Not that I have a clue, but I saw a setting aQute.bnd.repository.maven.provider.Configuration.noupdateOnRelease() which at least sounds related. https://bnd.bndtools.org/plugins/maven.html#plugin-configuration

If set to truthy then this repository will not update the index when a non-snapshot artifact is released.

A complicating factor here is that there are several MvnBndRepositories in my workspace, and any of them could update the .m2 directory (in particular my Local repository, which is used as the deployment repo to deploy built bundles). This is a pretty normal setup.

So even if this flag was honoured for the Jenkins repo, a bug in MvnBndRepository could (eg) cause the Local repo to overwrite the same artifact in the .m2 cache.

kriegfrj avatar Apr 03 '25 01:04 kriegfrj

Another PR came to mind where the order of things was changed. https://github.com/bndtools/bnd/pull/6421/files

One thought / theory: Since you mentioned -includeresource: @${repo;org.jvnet.mock-javamail:mock-javamail;2.2.0}

Could it be that MANIFEST.MF information of org.jvnet.mock-javamail:mock-javamail made it into the MANIFEST of your project's JAR, so that suddenly your project's JAR looks like org.jvnet.mock-javamail:mock-javamail at some point in time (for a short moment), so which falsely leads to overwriting behavior?

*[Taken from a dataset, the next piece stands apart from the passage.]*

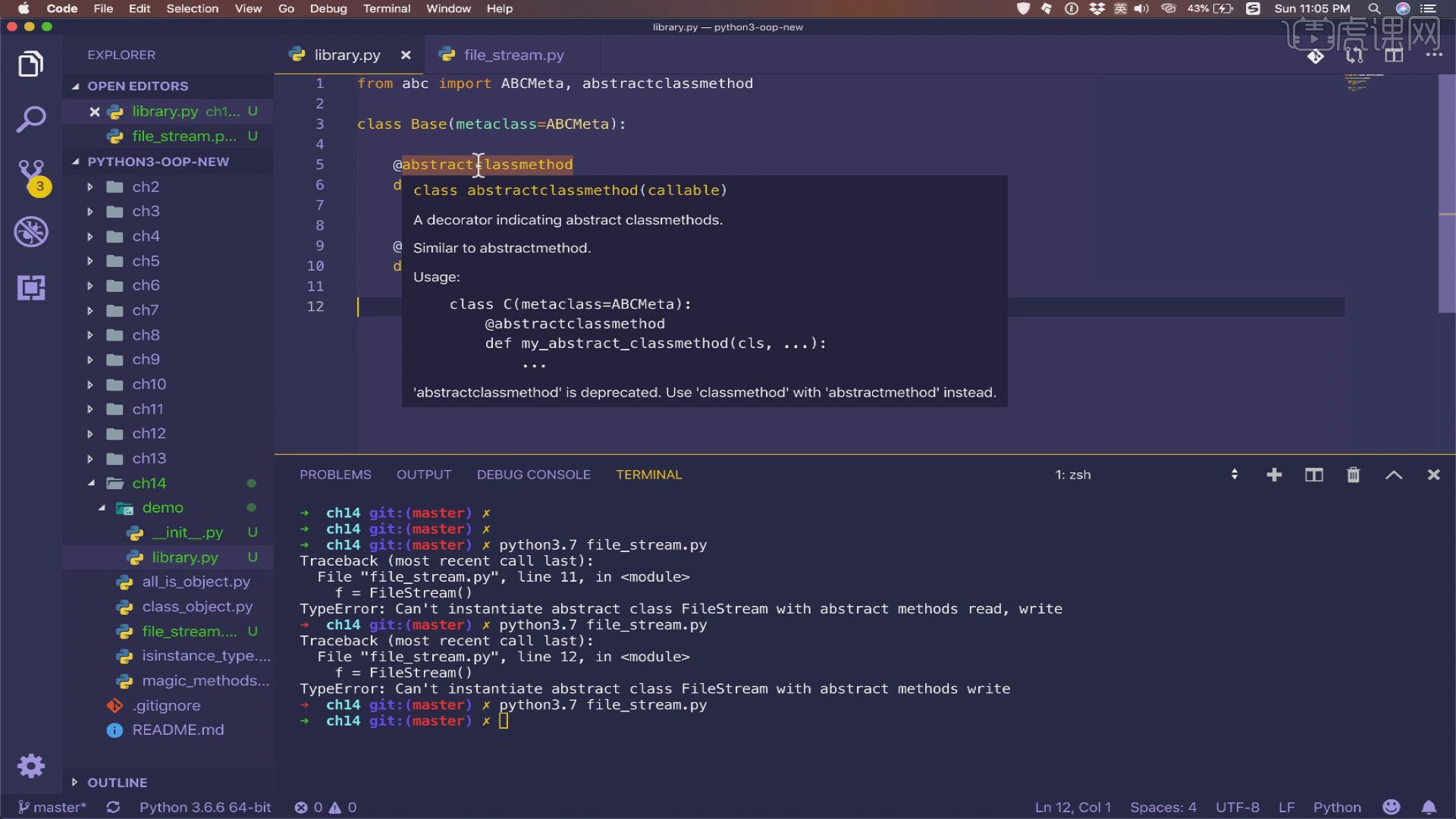
Task: Open the Debug view icon
Action: (30, 232)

Something like this maybe?

chrisrueger avatar Apr 04 '25 08:04 chrisrueger

Could it be that MANIFEST.MF information of org.jvnet.mock-javamail:mock-javamail made it into the MANIFEST of your project's JAR, so that suddenly your project's JAR looks like org.jvnet.mock-javamail:mock-javamail at some point in time (for a short moment), so which falsely leads to overwriting behavior?

Something like this maybe?

Yes, I think that is likely - I suspected that the -includeresource had something to do with it, probably in combination with the other transient error caused by my series of rapid changes which probably interrupted (possibly more than once) a build-in-progress.

I'm curious, though, where Bnd got its information from as to where to write the target jar - this requires knowing the GAV for the Maven coordinate, and this is not usually obtainable from the manifest alone?

kriegfrj avatar Apr 08 '25 00:04 kriegfrj

Can we close it? I think it is hard to reproduce. @kriegfrj

chrisrueger avatar Jun 06 '25 15:06 chrisrueger

I have closed it - as you point out, this is difficult to reproduce. Something to be on the lookout for, and we can reopen if necessary.